▸ Input
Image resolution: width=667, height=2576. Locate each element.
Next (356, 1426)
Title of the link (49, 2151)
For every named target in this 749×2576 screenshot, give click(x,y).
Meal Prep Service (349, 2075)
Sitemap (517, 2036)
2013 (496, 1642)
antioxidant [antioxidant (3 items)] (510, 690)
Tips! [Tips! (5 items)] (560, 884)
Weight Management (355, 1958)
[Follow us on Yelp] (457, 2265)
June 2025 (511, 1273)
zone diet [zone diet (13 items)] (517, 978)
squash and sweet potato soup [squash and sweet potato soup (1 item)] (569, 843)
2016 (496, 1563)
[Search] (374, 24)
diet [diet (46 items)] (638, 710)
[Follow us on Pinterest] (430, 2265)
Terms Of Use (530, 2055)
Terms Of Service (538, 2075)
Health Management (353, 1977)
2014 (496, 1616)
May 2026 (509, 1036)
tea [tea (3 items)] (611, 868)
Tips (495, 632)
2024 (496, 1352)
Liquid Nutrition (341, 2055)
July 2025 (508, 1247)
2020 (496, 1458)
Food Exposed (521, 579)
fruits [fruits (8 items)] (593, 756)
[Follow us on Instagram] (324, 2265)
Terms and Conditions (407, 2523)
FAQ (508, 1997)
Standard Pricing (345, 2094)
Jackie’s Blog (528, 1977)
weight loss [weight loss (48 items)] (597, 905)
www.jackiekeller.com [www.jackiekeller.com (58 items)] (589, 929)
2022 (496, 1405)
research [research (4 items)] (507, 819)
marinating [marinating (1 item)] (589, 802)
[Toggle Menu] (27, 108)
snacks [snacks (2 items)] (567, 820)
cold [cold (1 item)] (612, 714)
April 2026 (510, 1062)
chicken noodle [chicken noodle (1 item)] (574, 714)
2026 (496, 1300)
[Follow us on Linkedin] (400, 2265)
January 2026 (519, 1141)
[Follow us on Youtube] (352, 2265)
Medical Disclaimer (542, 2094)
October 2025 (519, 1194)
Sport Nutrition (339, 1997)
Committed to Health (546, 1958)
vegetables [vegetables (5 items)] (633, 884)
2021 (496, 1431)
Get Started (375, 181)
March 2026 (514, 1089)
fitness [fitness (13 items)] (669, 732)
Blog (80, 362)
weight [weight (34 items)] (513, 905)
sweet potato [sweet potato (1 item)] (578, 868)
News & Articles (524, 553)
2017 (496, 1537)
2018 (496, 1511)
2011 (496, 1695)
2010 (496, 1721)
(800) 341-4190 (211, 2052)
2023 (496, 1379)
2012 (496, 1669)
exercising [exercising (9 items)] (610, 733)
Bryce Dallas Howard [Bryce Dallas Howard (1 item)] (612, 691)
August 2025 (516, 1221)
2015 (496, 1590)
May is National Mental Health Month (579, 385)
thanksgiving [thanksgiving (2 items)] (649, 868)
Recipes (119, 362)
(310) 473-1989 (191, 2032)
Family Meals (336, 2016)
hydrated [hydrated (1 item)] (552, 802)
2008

▸ Aim of the exercise
Recast the material above as a Markdown table with the columns Row and Line, starting with the line with "Medical Disclaimer (542, 2094)" and going on through the line with "exercising [exercising (9 items)] (610, 733)". Number each line in Row and leave out any blank lines.

▸ Exercise response
| Row | Line |
|---|---|
| 1 | Medical Disclaimer (542, 2094) |
| 2 | October 2025 (519, 1194) |
| 3 | Sport Nutrition (339, 1997) |
| 4 | Committed to Health (546, 1958) |
| 5 | vegetables [vegetables (5 items)] (633, 884) |
| 6 | 2021 (496, 1431) |
| 7 | Get Started (375, 181) |
| 8 | March 2026 (514, 1089) |
| 9 | fitness [fitness (13 items)] (669, 732) |
| 10 | Blog (80, 362) |
| 11 | weight [weight (34 items)] (513, 905) |
| 12 | sweet potato [sweet potato (1 item)] (578, 868) |
| 13 | News & Articles (524, 553) |
| 14 | 2017 (496, 1537) |
| 15 | 2018 (496, 1511) |
| 16 | 2011 (496, 1695) |
| 17 | 2010 (496, 1721) |
| 18 | (800) 341-4190 (211, 2052) |
| 19 | 2023 (496, 1379) |
| 20 | 2012 (496, 1669) |
| 21 | exercising [exercising (9 items)] (610, 733) |